Uma estudante do curso de Biomedicina da Universidade Católica do Salvador (Ucsal), que preferiu não ser identificada, denunciou ter sido filmada enquanto usava o banheiro feminino da instituição de ensino, no campus do bairro de Pituaçu, em Salvador. O episódio ocorreu na semana passada e veio à tona após ela e os advogados decidirem procurar a imprensa.
Em conversa com o bahia.ba, advogada da estudante, Aline Moscovits, explicou o ocorrido. “Ela foi ao banheiro pela manhã, assim chegou na faculdade. Em um momento, percebeu que tinha alguém olhando pelo basculante do banheiro. Ela se escondeu, mas relatou que a pessoa teria tido tempo tempo suficiente de tirar foto ou vídeo. A estudante comentou ainda que conseguiu trocar olhares com o suspeito, mas não conseguiu identificar quem era”, explicou advogada.
Ainda de acordo com Aline, a estudante chegou a relatar o fato a um funcionário da unidade que questionou a veracidade da denúncia. “O tempo todo essa pessoa questionava se era verdade, se ela tinha certeza que tinha alguém, como ela sabia que era alguém que estava a olhando.
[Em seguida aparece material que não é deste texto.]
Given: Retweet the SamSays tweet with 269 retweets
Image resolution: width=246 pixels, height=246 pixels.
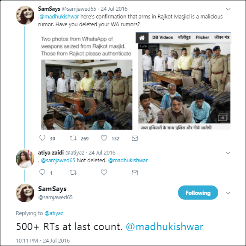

Ou seja, descreditando a versão dela”, pontuou.
Através da advogada, a estudante contou ainda que uma situação semelhante teria acontecido com uma colega, do curso de Direito. No entanto, essa outra menina, teria relatado o fato a coordenação da própria universidade e tratou de forma interna, sem levar o caso a público.

Posicionamento da Ucsal

Procurada pelo bahia.ba, Universidade Católica do Salvador disse que só tinha tomado conhecimento da denúncia da aluna do curso de Direito e que já está prestando acolhimento. Quanto a estudante do curso de Biomedicina, a Ucsal informou que irá realizar uma reunião com a estudante e vai iniciar a apuração para tomar as medidas cabíveis.
“Lamentamos profundamente o ocorrido e estamos realizando os encaminhamentos de escuta e formalização do processo interno e administrativo”, diz a nota. A Ucsal informou ainda que iria vedar as janelas dos banheiros para evitar situações semelhantes.
O autor da suposta gravação ainda não foi identificado e também não há informações se o assédio das duas estudantes teria sido cometido por um mesmo suspeito.